新型コロナウイルスの感染収束が見通せない中、23日、4連休が始まった。石巻地方は好天に恵まれ、行楽地や商業施設は県内を中心とした家族連れなどでにぎわった。感染予防や長引く梅雨の影響で外出を控えていた市民らは、マスク着用や消毒などの対策を講じながら、久々のにぎわいの空間を楽しんでいた。

<ホエールランドでクイズ楽しむ>

 石巻市鮎川浜の拠点エリア「ホエールタウンおしか」内に22日開業した観光施設「おしかホエールランド」では、オープン記念キャンペーンとして、クイズやスタンプラリーなどが開催されている。

 このうち、中学生以下を対象としたクイズは、難易度を3段階に設定。初級編は、全90種のクジラを紹介する壁面から問題の答えとなるクジラを探し、解答用紙のクジラのイラストに丸印を付ける形式で実施した。挑戦した子どもたちは壁面をじっくりと見ながら、答えのクジラを見つけていた。

 このほか、ワークショップやホヤの直売、ホエールタウンおしか内の3施設を巡るスタンプラリーもあった。

 登米市加賀野小4年の千葉陽太君(9)は「魚やクジラが好きで図鑑をよく見ている。クイズに挑戦したけれど、似ているクジラが多くて少し難しかった」と話した。

 ホエールランドの開館時間は午前9時~午後4時。入館料は大人400円、大学生・高校生300円、中学生・小学生200円。未就学児は無料。水曜休館。24日は午後1時半から、クジラひげのワークショップ(参加費300円)がある。


<いしのまき元気いちば、初の夏市>

 石巻市中央2丁目の観光交流拠点施設「いしのまき元気いちば」では、初企画「夏市」が始まった。26日まで。地元で水揚げされた水ダコやカツオなどの海産物、地場産野菜、農水産加工品などを特価で販売し、大勢の市民らでにぎわった。

 コロナ禍で客足が減少し、営業時間の短縮を余儀なくされた期間もあったが、米沢耕也マネージャー(35)は「地元の人を対象にした店づくりを進める機会になった」と前向きに捉え、「堤防空間を生かし、体験と食事、買い物を一体で楽しめる場にしたい」と意気込む。

 24日はウニ、25日は殻付きホヤの特売などがある。

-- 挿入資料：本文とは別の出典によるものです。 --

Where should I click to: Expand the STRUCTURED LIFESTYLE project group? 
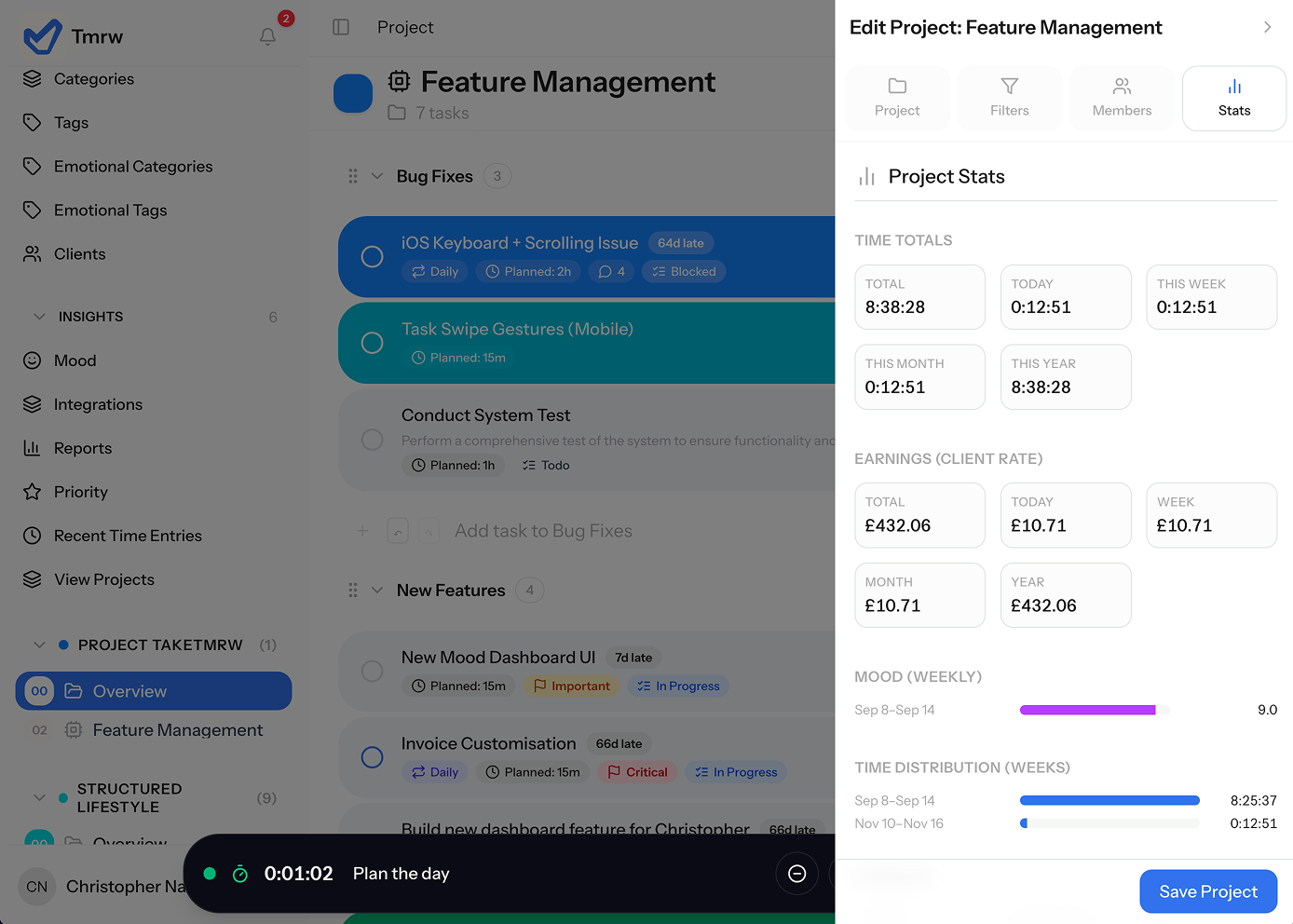click(x=39, y=797)
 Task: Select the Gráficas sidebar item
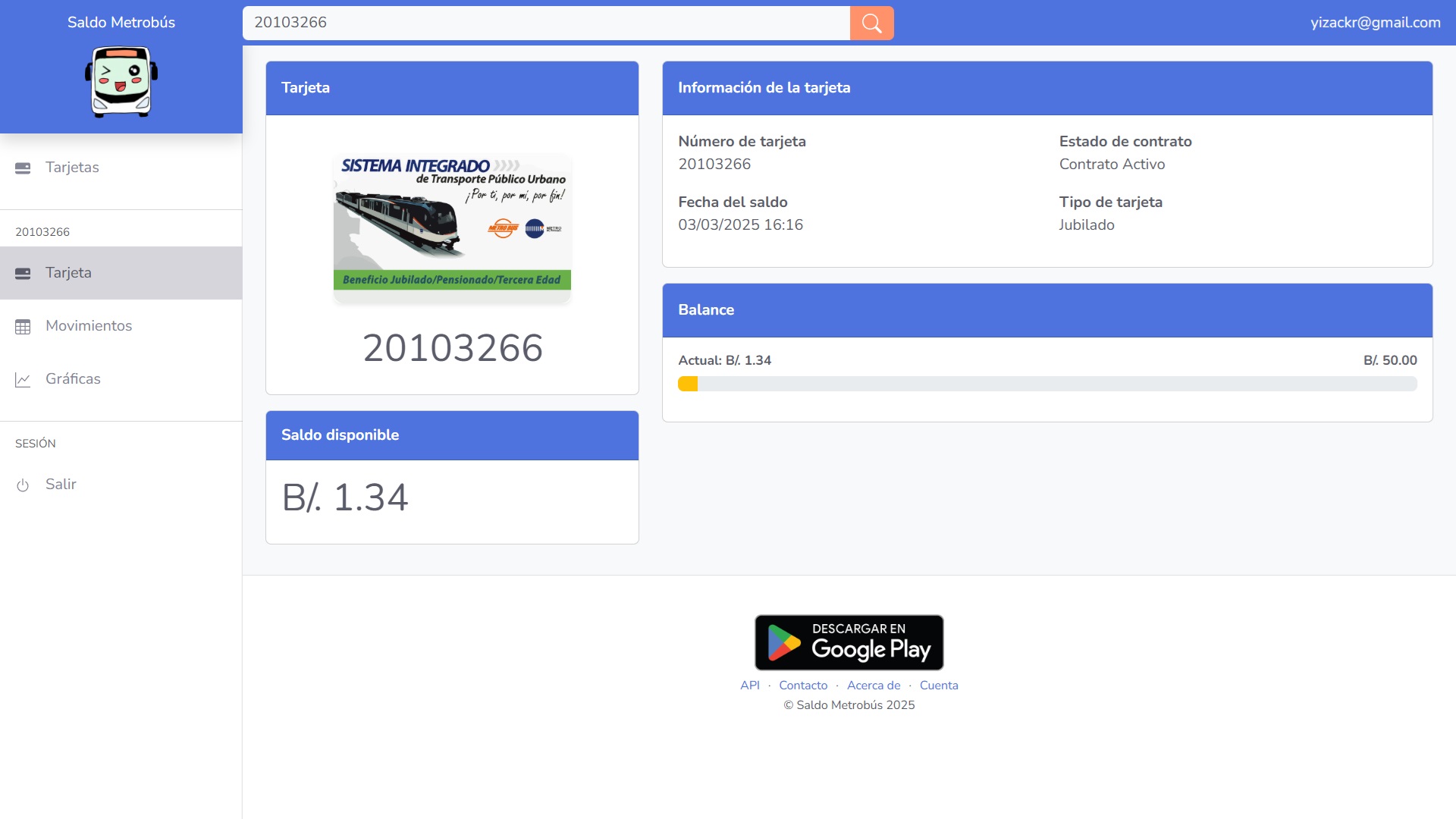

連絡先は元気いちば0225(98)5539。

<モニュメントお披露目>

 石巻市中央2丁目のいしのまき元気いちば2階デッキ前の旧北上川堤防イベントスペースでは、市中心部のマンガロードに新設されるモニュメント「サイクロン号&仮面ライダー1号」が披露された。24日まで石ノ森萬画館(石巻市中瀬)を背景に記念撮影ができる。

 39体目となる今回は、仮面ライダー1号が作品内で搭乗するバイク「サイクロン号」がモチーフ。高さ130センチで、後部シートに座り仮面ライダーと乗っている気分を味わえる。乗れるモニュメントは初めて。

 お披露目式で、亀山紘市長は「川とマンガを生かしたまちづくりを進めたい」とあいさつした。

 同市渡波のフリーター斎藤司さん(21)は「仮面ライダーと一緒に乗るという子どもの頃の夢がかなった」と笑顔を見せた。

 モニュメントは整備中の「かわまち交流広場」(仮称)に来春設置される予定で、それまでかわまち交流センターに仮設置される。

 展示はイベント「北上川のかわべであそぼう!」(街づくりまんぼう主催)の一環で行われた。カヌーの乗船や釣り体験、ライブや出店などがあり、家族連れが川面を眺めながら楽しんだ。24日は午前11時~午後3時。雨天中止。連絡先は街づくりまんぼう0225(23)2109。